Monocytes Infection and PMN-MDSC Co-Culture

Monocytes (2.5x10⁵) were infected in a final volume of 250µl for 3 hours at the multiplicity of infection (MOI) of 5 with BCG, BCG-lux, or MTB (H37Rv) previously sonicated in a bath sonicator for 3 minutes for removing mycobacterial clumps. Thereafter, infected cells were centrifuged three times at 558g for 5 minutes to remove extracellular bacilli and cultured for 72h at the ratio 1:1, with 2.5x10⁵ uninfected purified autologous PMN-MDSC or monocytes. Single cultures of monocytes or PMN-MDSC (5 x 10⁵, in order to maintain the equal cell number for each well during 3 day-stimulation) were infected with BCGlux and used as control of infection.

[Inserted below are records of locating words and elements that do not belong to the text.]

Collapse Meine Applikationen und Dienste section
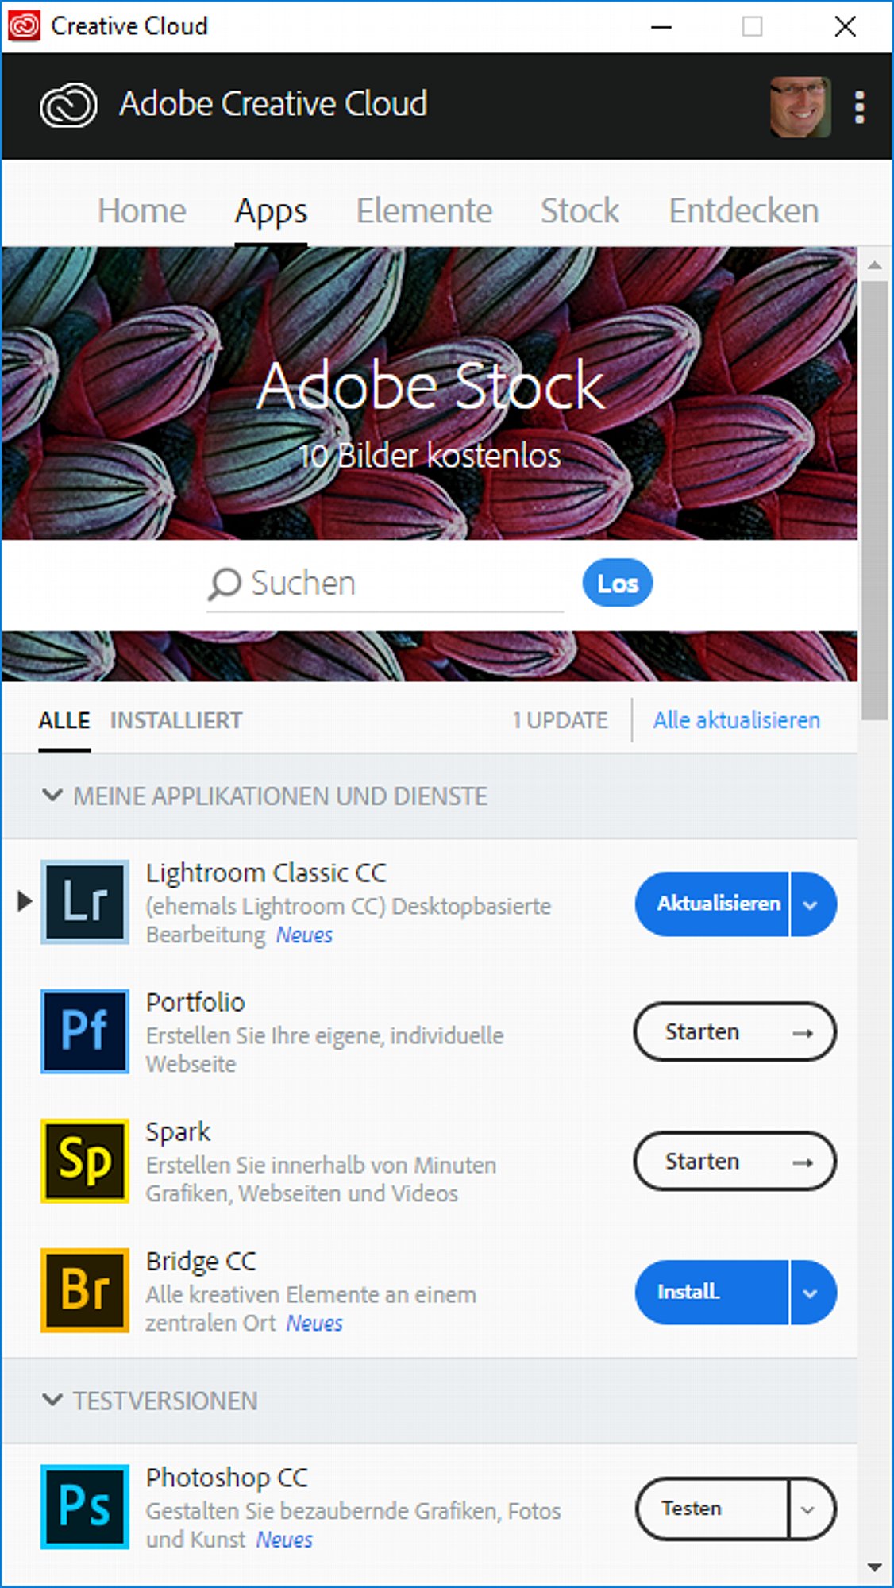The height and width of the screenshot is (1588, 894). 52,795
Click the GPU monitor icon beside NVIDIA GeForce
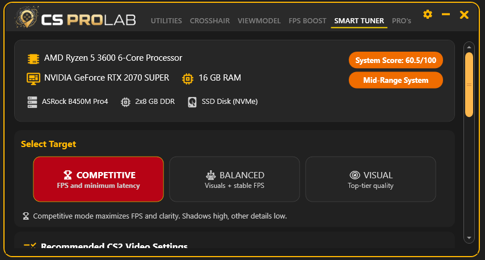This screenshot has height=260, width=485. 33,78
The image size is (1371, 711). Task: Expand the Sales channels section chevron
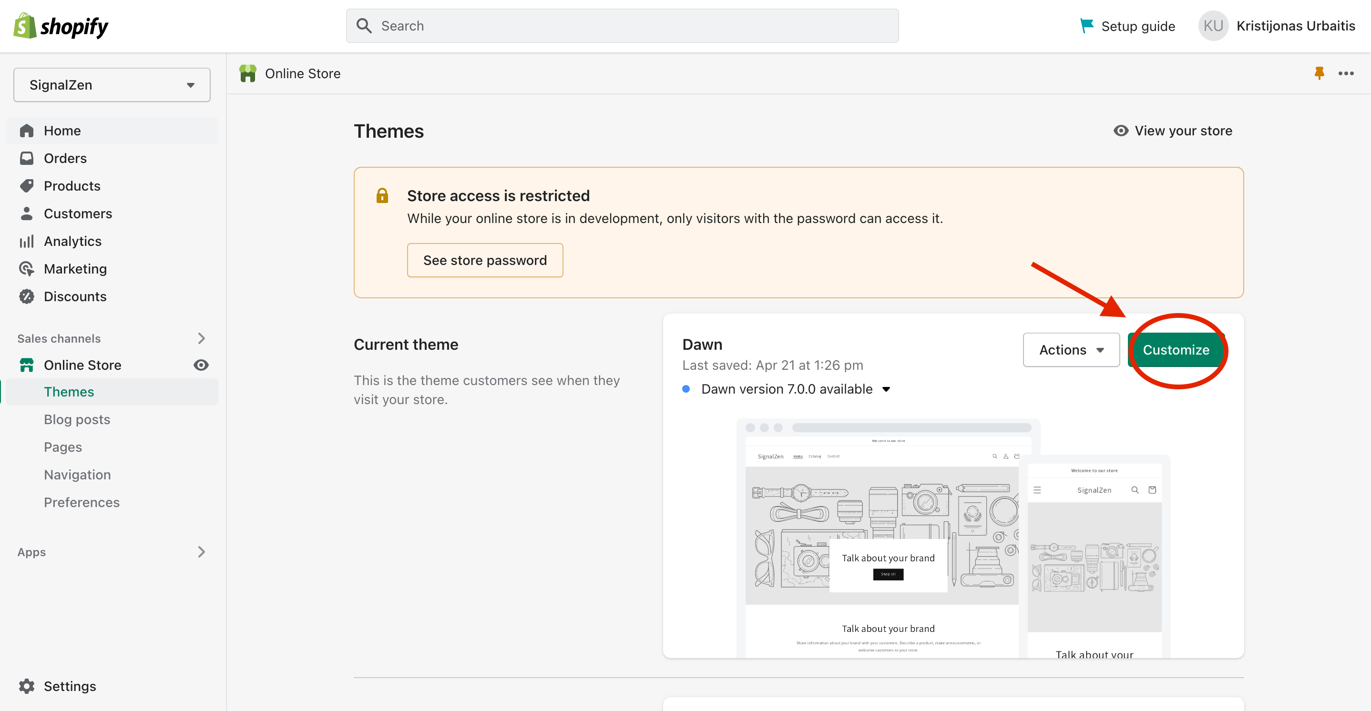click(201, 338)
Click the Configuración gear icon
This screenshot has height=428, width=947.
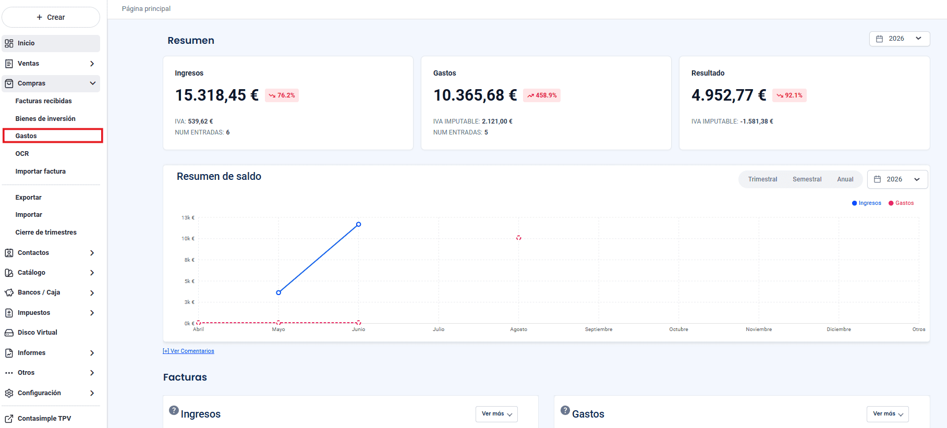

Infected cells were cultured in 48-well plate at the concentration of 2.5x10⁵/500µl, in RPMI 1640 supplemented with 10% heat-inactivated fetal bovine serum, 2 mM L-Glutamine and, where indicated, with 100U/ml polyethylene glycol-Catalase (PEG-Cat), to block intracellular Reactive Oxygen Species (ROS).

Intracellular BCG-lux growth was assessed by luminometric assay, as described (16, 17). Briefly, after 3 day of co-culture, cells were lysed by adding 0.1% saponin directly into the well and cells were incubated at 37°C for 30 min. Luminometric analysis was performed using PBS, mycobacterial suspension and 1% decanal (used as luciferase substrate), at the ratio 8:1:1 in a 24-well white plate. Data are expressed as means ± standard error (SEM) of Relative Luminescence Units (RLU) values of triplicate cultures, obtained 72 hours post infection, and as replication index obtained as the ratio between the single values of culture triplicate at 72 hours and the mean of the values obtained immediately after 3 hours infection. Luminescence has been evaluated by Varioskan LUX Multimode Microplate reader (Thermo Fisher Scientific).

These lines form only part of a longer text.